USSG was developed in collaboration with Ilmarinen, Finland’s largest pension insurance company. The underlying MSCI USA ESG Leaders Index provides exposure to large- and medium-cap U.S. companies with high ESG performance relative to their sector peers.
For the ESG investor looking for value opportunities, USSG offers a 0.10% expense ratio. That’s 26 basis points lower than the category average.
Furthermore, the fund is up over 15% year-to-date:
A Repeat Performance in 2021 for ESG?
ESG has had a stellar year, rising above and beyond expectations in a rough 2020 year for the capital markets.

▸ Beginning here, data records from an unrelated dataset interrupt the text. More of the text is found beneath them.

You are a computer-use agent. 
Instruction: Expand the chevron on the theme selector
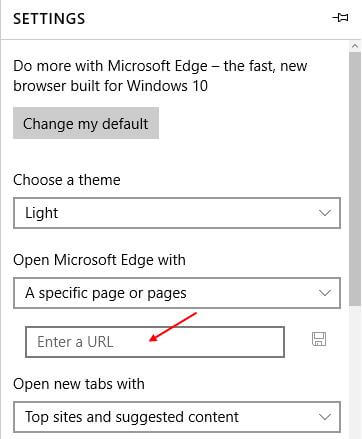(x=325, y=213)
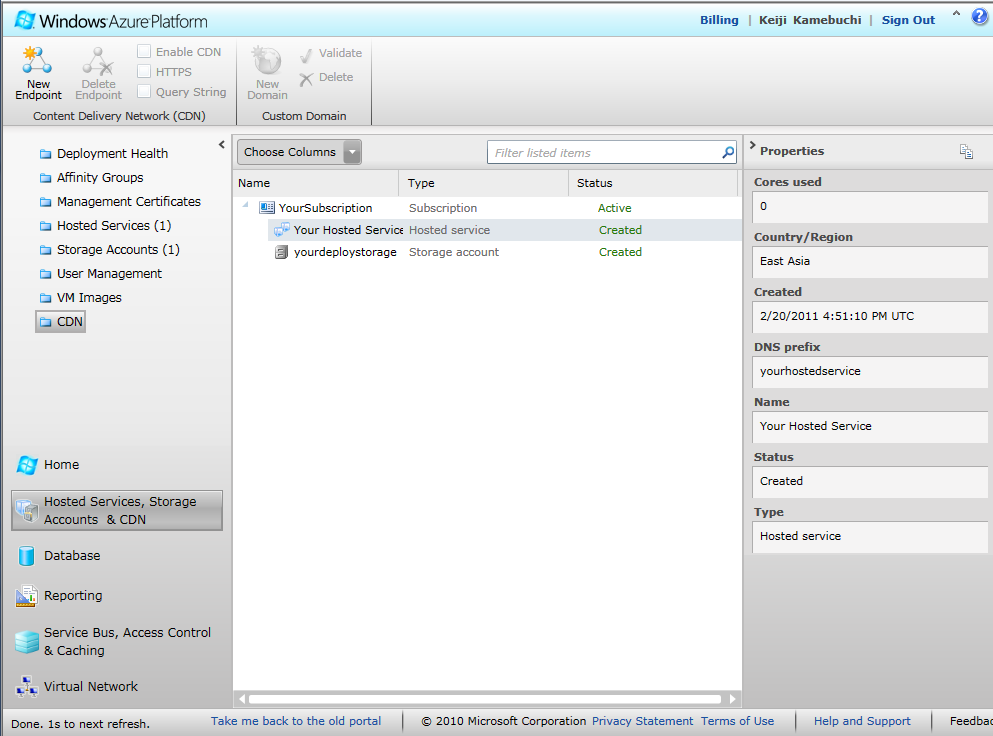Viewport: 993px width, 736px height.
Task: Click Take me back to old portal
Action: [295, 721]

Can ESG pull off a repeat performance in 2021?
“Environmental, social and governance investing is setting up for another big year,” a CNBC article said. “After an ‘extraordinary year’ in 2020, ESG-themed investments should continue their hot streak as interest in sustainable and socially responsible investing grows, MSCI’s Linda-Eling Lee told CNBC’s ‘ETF Edge’ on Monday.”

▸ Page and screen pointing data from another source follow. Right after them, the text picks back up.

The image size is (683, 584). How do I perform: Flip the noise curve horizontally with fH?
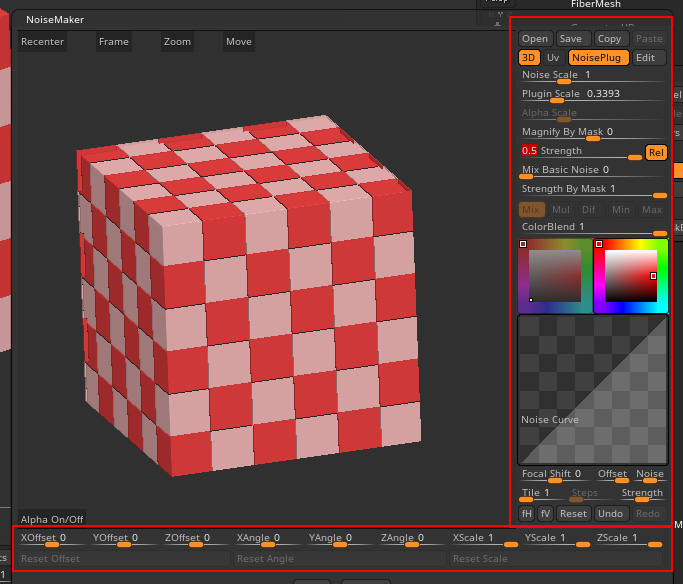(526, 514)
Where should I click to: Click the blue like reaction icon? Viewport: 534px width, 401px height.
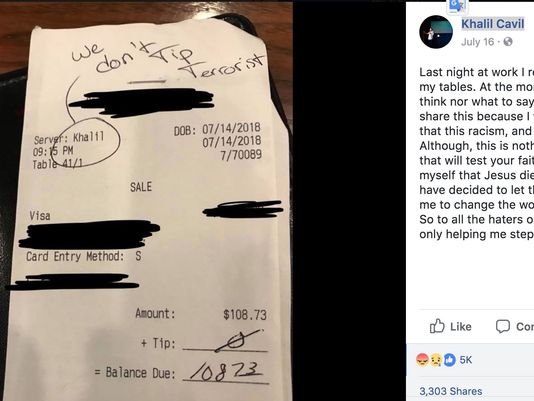pyautogui.click(x=449, y=360)
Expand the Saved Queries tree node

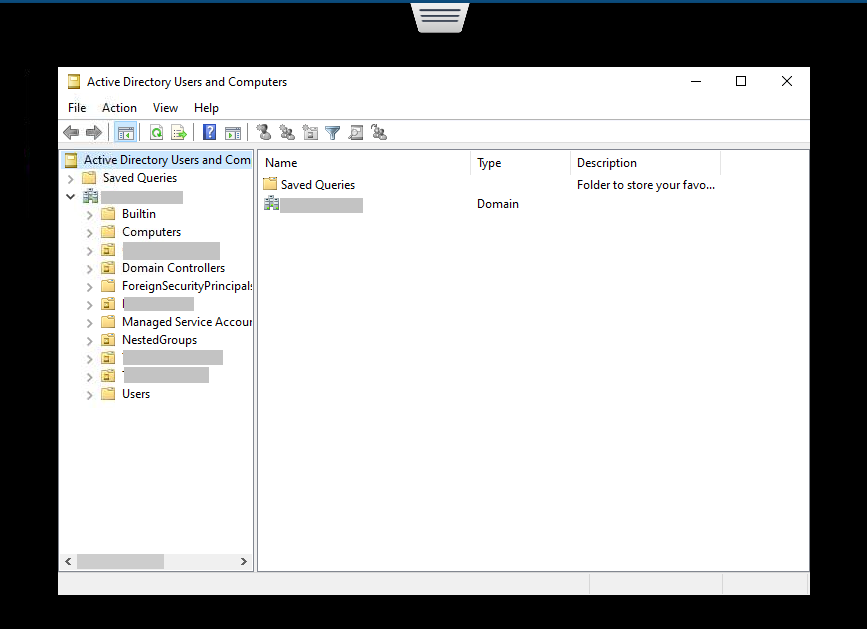(71, 179)
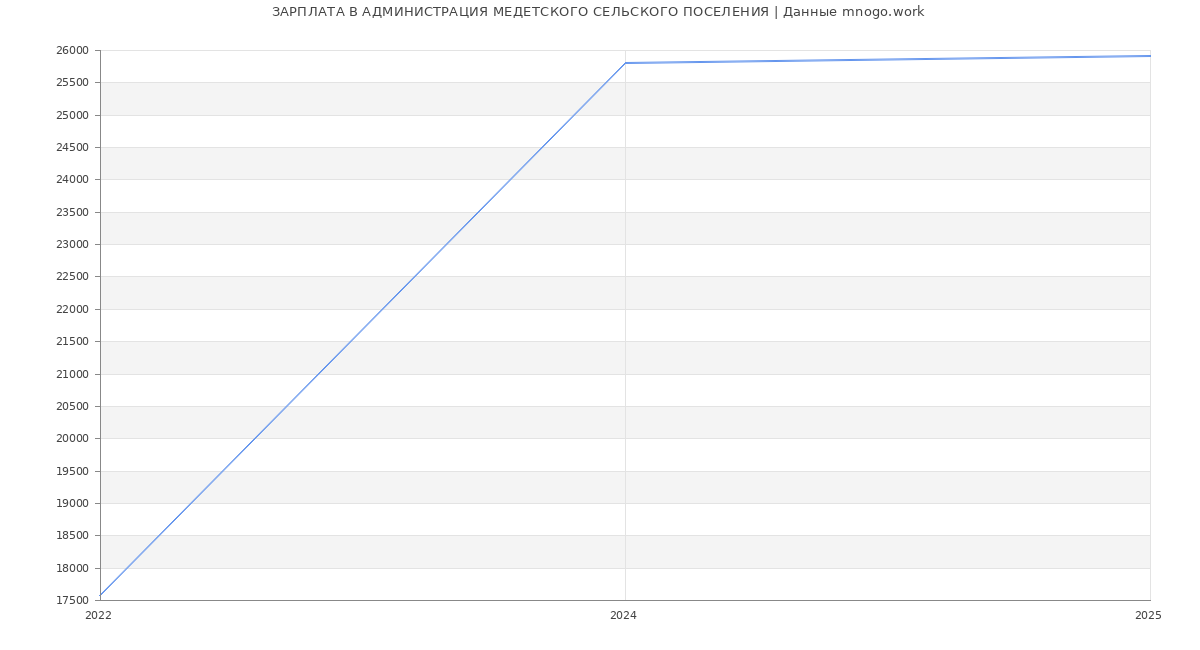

“We were not necessarily expecting this to be the year where ESG really takes off, but clearly it has attracted a lot of attention, both in terms of the companies and what they’re doing from an ESG perspective [and] certainly from a flows point of view,” said Lee, the global head of research for MSCI’s ESG Research group.
Lee mentioned climate change as one of the trends to watch in the new year.
“Despite all the lockdowns that we’ve had this year, we’re still on track for a world that is going to be too warm to sustain life as we know it, according to climate science,” Lee said. “You’re going to see lots more investors really shifting capital towards less carbon-intensive assets.”
Big tech has been one of ESG’s biggest backers as companies like Microsoft, Google, and Amazon have hopped on board the ESG bandwagon. They also represent USSG’s largest holdings as of December 17:
Clean energy has been a prime focus for big tech in the ESG space as noted by an OilPrice.com article: “Over the past half-decade or so, tech giants Google, Amazon, Facebook, and Microsoft have been dominating clean energy procurement and are looking to continue being renewable energy’s biggest customers.”
As such, more capital investment into ESG by big tech will help USSG’s case.